CONSIGNE A ▸ Citez sans modification le passage du texte sur le plan de relance qui commence aux mots « Dans sa présentation du plan » et s'arrête après « reconnu Barack Obama. ».

Dans sa présentation du plan de relance, début janvier, le président Obama a certes insisté sur la nécessité de reconstruire ponts et routes dont on sait que l'état général est très médiocre, mais il a mis l'accent sur les investissements dans les énergies renouvelables, en doublant la production d'énergie alternatives dans les trois ans et en améliorant l'efficacité énergétique de deux millions de foyers ainsi qu'en accélérant le déploiement de la fibre optique et de l'internet haut débit. "Ces emplois made in America, consistant à fabriquer des panneaux solaires et des turbines à éolienne, à mettre au point des véhicules verts et de nouvelles technologies dans le domaine énergétique, ne peuvent pas être délocalisés" a reconnu Barack Obama.

DONNÉES FOURNIES ▸
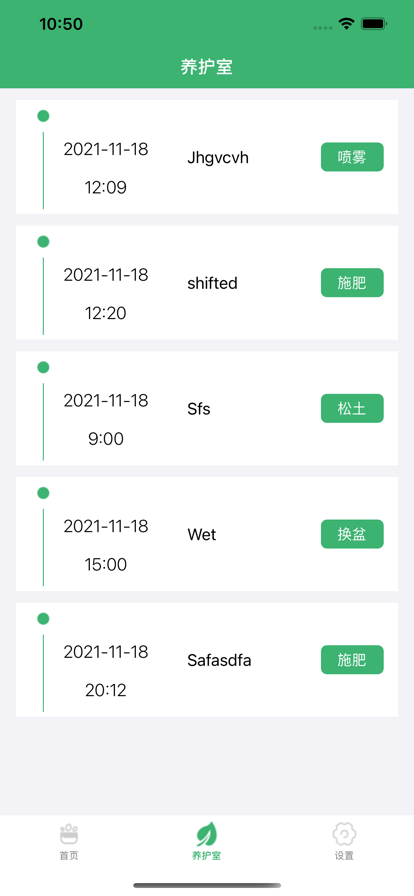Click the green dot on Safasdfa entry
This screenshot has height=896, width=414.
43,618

...

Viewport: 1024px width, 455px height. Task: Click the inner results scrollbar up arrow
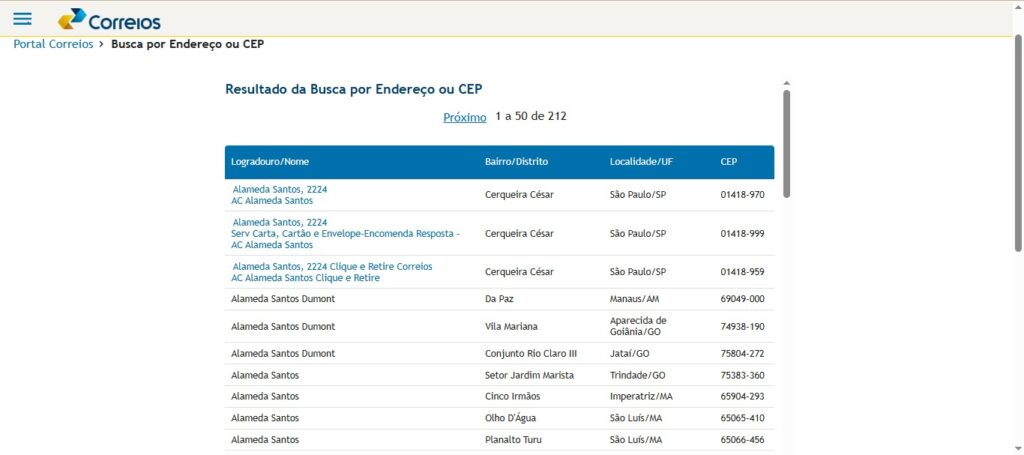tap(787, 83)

--

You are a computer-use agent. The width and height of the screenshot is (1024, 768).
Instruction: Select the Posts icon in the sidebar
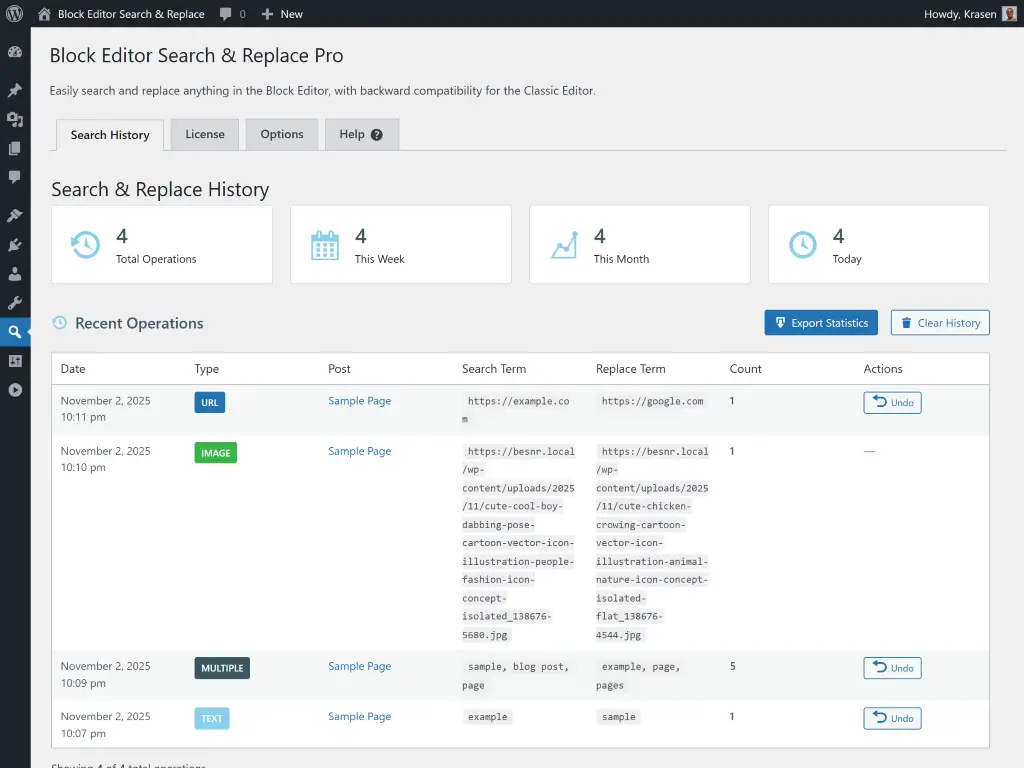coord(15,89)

CONSIGNE B ▸ Convertissez en tableau Markdown les lignes de données ci-dessus, de celle qui contient « You are a computer-use » jusqu'à celle qui contient « coord(15,89) », bornes incluses. Ignorez les lignes vides et les images. Utilisez deux colonnes : « N° » pour le numéro de ligne et « Ligne » pour son texte.

CORRIGÉ A ▸
Dans sa présentation du plan de relance, début janvier, le président Obama a certes insisté sur la nécessité de reconstruire ponts et routes dont on sait que l'état général est très médiocre, mais il a mis l'accent sur les investissements dans les énergies renouvelables, en doublant la production d'énergie alternatives dans les trois ans et en améliorant l'efficacité énergétique de deux millions de foyers ainsi qu'en accélérant le déploiement de la fibre optique et de l'internet haut débit. "Ces emplois made in America, consistant à fabriquer des panneaux solaires et des turbines à éolienne, à mettre au point des véhicules verts et de nouvelles technologies dans le domaine énergétique, ne peuvent pas être délocalisés" a reconnu Barack Obama.

CORRIGÉ B ▸
| N° | Ligne |
|---|---|
| 1 | You are a computer-use agent. The width and height of the screenshot is (1024, 768). |
| 2 | Instruction: Select the Posts icon in the sidebar |
| 3 | coord(15,89) |